Each line, starting at the one with "Image resolution: width=409" and running to the end of the data below, is to be set down again exactly, both ends included; leave pictures out.

* **Collected data**
"""

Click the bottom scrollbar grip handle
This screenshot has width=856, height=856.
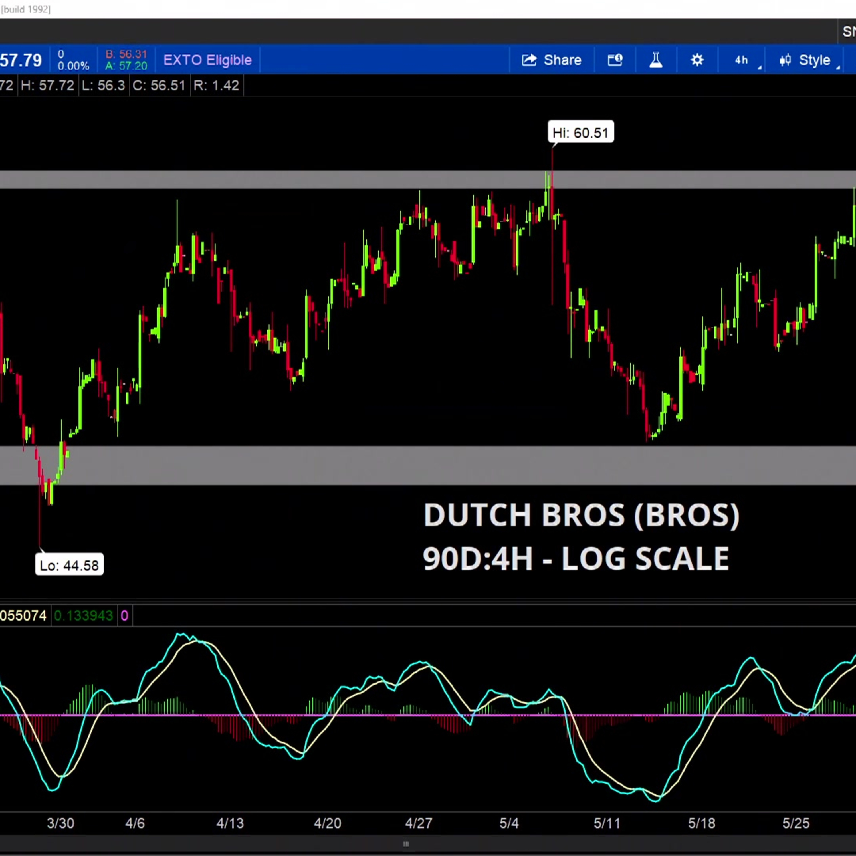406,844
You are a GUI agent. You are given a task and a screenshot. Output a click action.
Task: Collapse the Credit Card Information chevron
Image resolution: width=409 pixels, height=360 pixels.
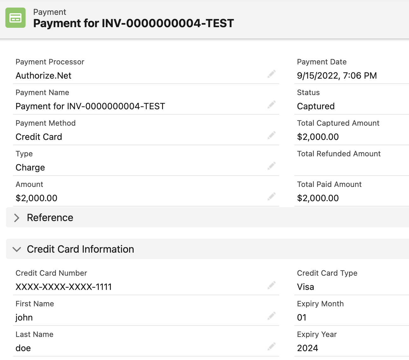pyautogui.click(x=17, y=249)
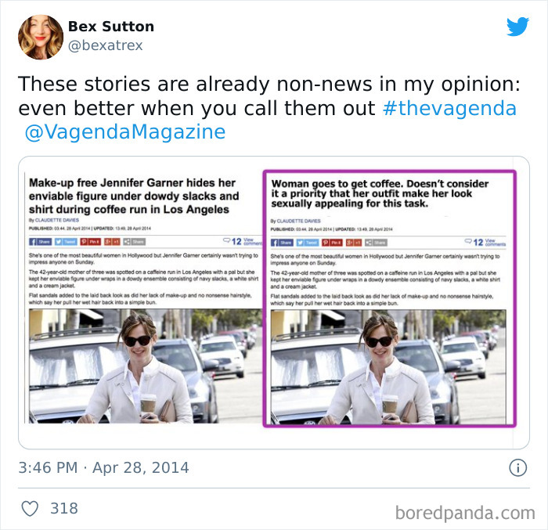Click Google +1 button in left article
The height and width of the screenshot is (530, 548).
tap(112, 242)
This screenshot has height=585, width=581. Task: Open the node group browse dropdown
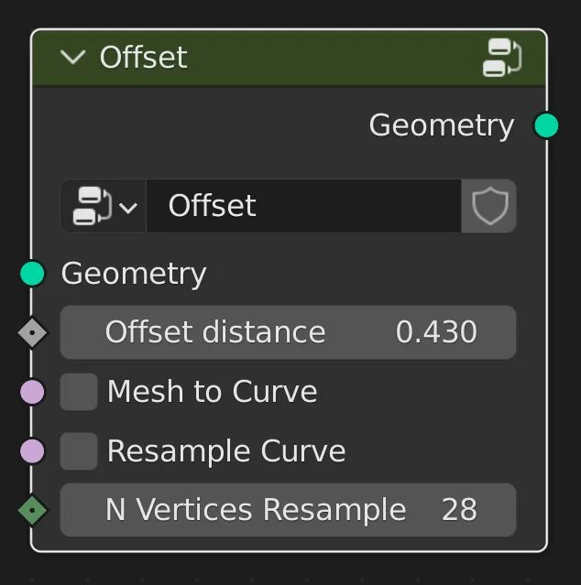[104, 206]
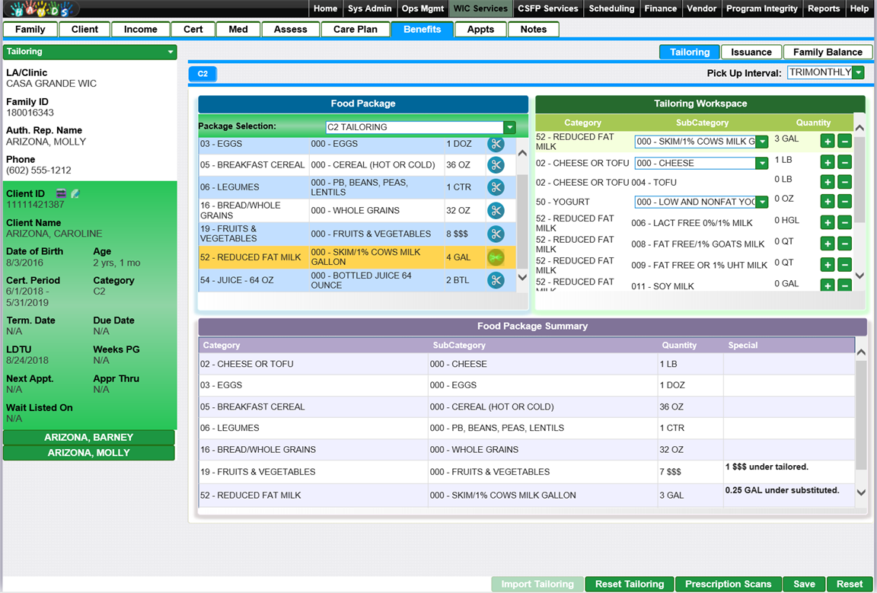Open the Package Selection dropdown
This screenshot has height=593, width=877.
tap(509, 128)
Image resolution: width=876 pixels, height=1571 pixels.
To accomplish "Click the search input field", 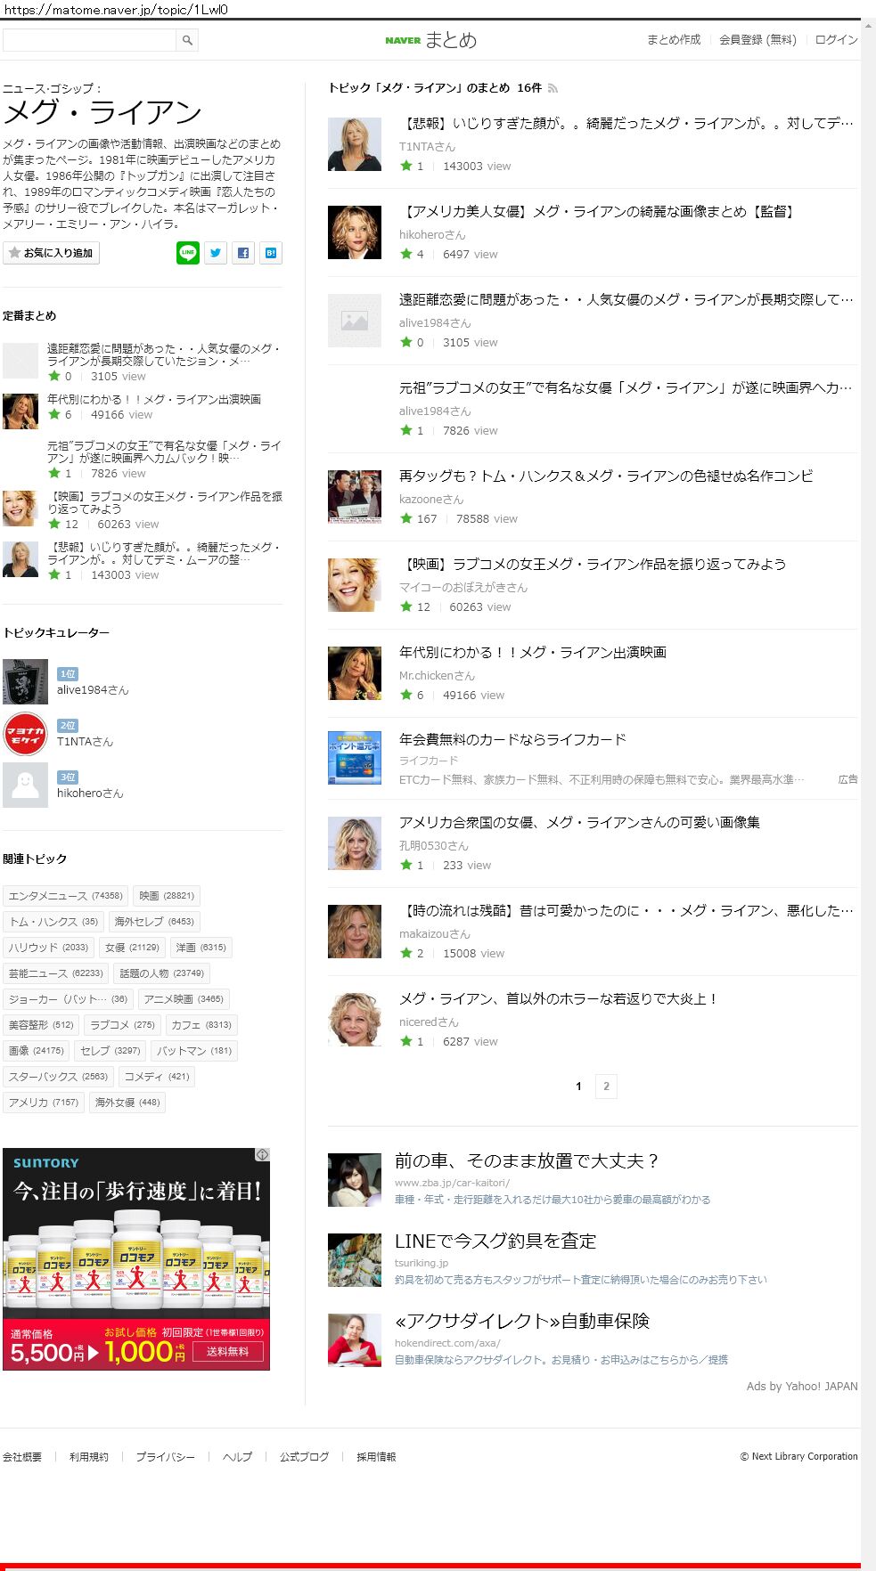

"""

* **ANSWER SECTION**
Image resolution: width=409 pixels, height=360 pixels.
pyautogui.click(x=17, y=249)
Click Google +1 button in left article
The height and width of the screenshot is (530, 548).
tap(112, 242)
This screenshot has height=585, width=581. Task: Open the node group browse dropdown
[104, 206]
Open the Package Selection dropdown
This screenshot has height=593, width=877.
tap(509, 128)
Image resolution: width=876 pixels, height=1571 pixels.
To accomplish "Click the search input field", 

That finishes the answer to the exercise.